» The request
Please give every line of the items below as a Markdown table with two columns, Row and Line. Number the rows in order and leave out blank lines.

Element and text location data:

--

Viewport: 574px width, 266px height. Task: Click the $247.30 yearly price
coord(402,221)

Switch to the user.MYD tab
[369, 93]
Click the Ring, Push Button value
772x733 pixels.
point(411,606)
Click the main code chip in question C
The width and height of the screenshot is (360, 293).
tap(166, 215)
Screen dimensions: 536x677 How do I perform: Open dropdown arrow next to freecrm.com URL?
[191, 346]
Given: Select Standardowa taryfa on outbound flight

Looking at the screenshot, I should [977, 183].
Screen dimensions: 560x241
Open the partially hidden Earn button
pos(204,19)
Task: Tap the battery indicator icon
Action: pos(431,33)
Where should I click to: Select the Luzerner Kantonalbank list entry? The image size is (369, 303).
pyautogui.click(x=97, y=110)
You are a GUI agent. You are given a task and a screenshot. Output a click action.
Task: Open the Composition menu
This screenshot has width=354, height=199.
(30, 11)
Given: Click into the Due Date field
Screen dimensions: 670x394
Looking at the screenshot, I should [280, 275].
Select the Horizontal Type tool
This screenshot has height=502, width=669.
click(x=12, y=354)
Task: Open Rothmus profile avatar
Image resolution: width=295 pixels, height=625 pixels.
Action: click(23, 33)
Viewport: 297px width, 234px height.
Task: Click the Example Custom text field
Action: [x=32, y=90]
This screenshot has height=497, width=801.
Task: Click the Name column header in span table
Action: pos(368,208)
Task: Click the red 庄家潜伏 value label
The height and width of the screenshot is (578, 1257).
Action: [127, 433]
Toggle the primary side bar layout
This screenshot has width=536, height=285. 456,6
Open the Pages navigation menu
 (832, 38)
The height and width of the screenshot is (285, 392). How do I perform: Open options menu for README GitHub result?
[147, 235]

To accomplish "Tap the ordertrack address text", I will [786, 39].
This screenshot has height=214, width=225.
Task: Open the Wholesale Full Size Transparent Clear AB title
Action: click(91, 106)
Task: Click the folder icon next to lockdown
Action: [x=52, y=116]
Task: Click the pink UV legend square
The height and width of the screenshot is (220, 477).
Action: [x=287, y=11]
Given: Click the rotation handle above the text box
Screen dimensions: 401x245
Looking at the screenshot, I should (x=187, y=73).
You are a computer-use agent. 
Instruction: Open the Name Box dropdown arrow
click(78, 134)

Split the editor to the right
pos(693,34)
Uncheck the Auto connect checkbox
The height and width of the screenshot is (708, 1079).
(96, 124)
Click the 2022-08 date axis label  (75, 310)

--

» Written solution
| Row | Line |
|---|---|
| 1 | Viewport: 574px width, 266px height. Task: Click the $247.30 yearly price |
| 2 | coord(402,221) |
| 3 | Switch to the user.MYD tab |
| 4 | [369, 93] |
| 5 | Click the Ring, Push Button value |
| 6 | 772x733 pixels. |
| 7 | point(411,606) |
| 8 | Click the main code chip in question C |
| 9 | The width and height of the screenshot is (360, 293). |
| 10 | tap(166, 215) |
| 11 | Screen dimensions: 536x677 How do I perform: Open dropdown arrow next to freecrm.com URL? |
| 12 | [191, 346] |
| 13 | Given: Select Standardowa taryfa on outbound flight |
| 14 | Looking at the screenshot, I should [977, 183]. |
| 15 | Screen dimensions: 560x241 |
| 16 | Open the partially hidden Earn button |
| 17 | pos(204,19) |
| 18 | Task: Tap the battery indicator icon |
| 19 | Action: pos(431,33) |
| 20 | Where should I click to: Select the Luzerner Kantonalbank list entry? The image size is (369, 303). |
| 21 | pyautogui.click(x=97, y=110) |
| 22 | You are a GUI agent. You are given a task and a screenshot. Output a click action. |
| 23 | Task: Open the Composition menu |
| 24 | This screenshot has width=354, height=199. |
| 25 | (30, 11) |
| 26 | Given: Click into the Due Date field |
| 27 | Screen dimensions: 670x394 |
| 28 | Looking at the screenshot, I should [280, 275]. |
| 29 | Select the Horizontal Type tool |
| 30 | This screenshot has height=502, width=669. |
| 31 | click(x=12, y=354) |
| 32 | Task: Open Rothmus profile avatar |
| 33 | Image resolution: width=295 pixels, height=625 pixels. |
| 34 | Action: click(23, 33) |
| 35 | Viewport: 297px width, 234px height. |
| 36 | Task: Click the Example Custom text field |
| 37 | Action: [x=32, y=90] |
| 38 | This screenshot has height=497, width=801. |
| 39 | Task: Click the Name column header in span table |
| 40 | Action: pos(368,208) |
| 41 | Task: Click the red 庄家潜伏 value label |
| 42 | The height and width of the screenshot is (578, 1257). |
| 43 | Action: [127, 433] |
| 44 | Toggle the primary side bar layout |
| 45 | This screenshot has width=536, height=285. 456,6 |
| 46 | Open the Pages navigation menu |
| 47 |  (832, 38) |
| 48 | The height and width of the screenshot is (285, 392). How do I perform: Open options menu for README GitHub result? |
| 49 | [147, 235] |
| 50 | To accomplish "Tap the ordertrack address text", I will [786, 39]. |
| 51 | This screenshot has height=214, width=225. |
| 52 | Task: Open the Wholesale Full Size Transparent Clear AB title |
| 53 | Action: click(91, 106) |
| 54 | Task: Click the folder icon next to lockdown |
| 55 | Action: [x=52, y=116] |
| 56 | Task: Click the pink UV legend square |
| 57 | The height and width of the screenshot is (220, 477). |
| 58 | Action: [x=287, y=11] |
| 59 | Given: Click the rotation handle above the text box |
| 60 | Screen dimensions: 401x245 |
| 61 | Looking at the screenshot, I should (x=187, y=73). |
| 62 | You are a computer-use agent.  |
| 63 | Instruction: Open the Name Box dropdown arrow |
| 64 | click(78, 134) |
| 65 | Split the editor to the right |
| 66 | pos(693,34) |
| 67 | Uncheck the Auto connect checkbox |
| 68 | The height and width of the screenshot is (708, 1079). |
| 69 | (96, 124) |
| 70 | Click the 2022-08 date axis label  (75, 310) |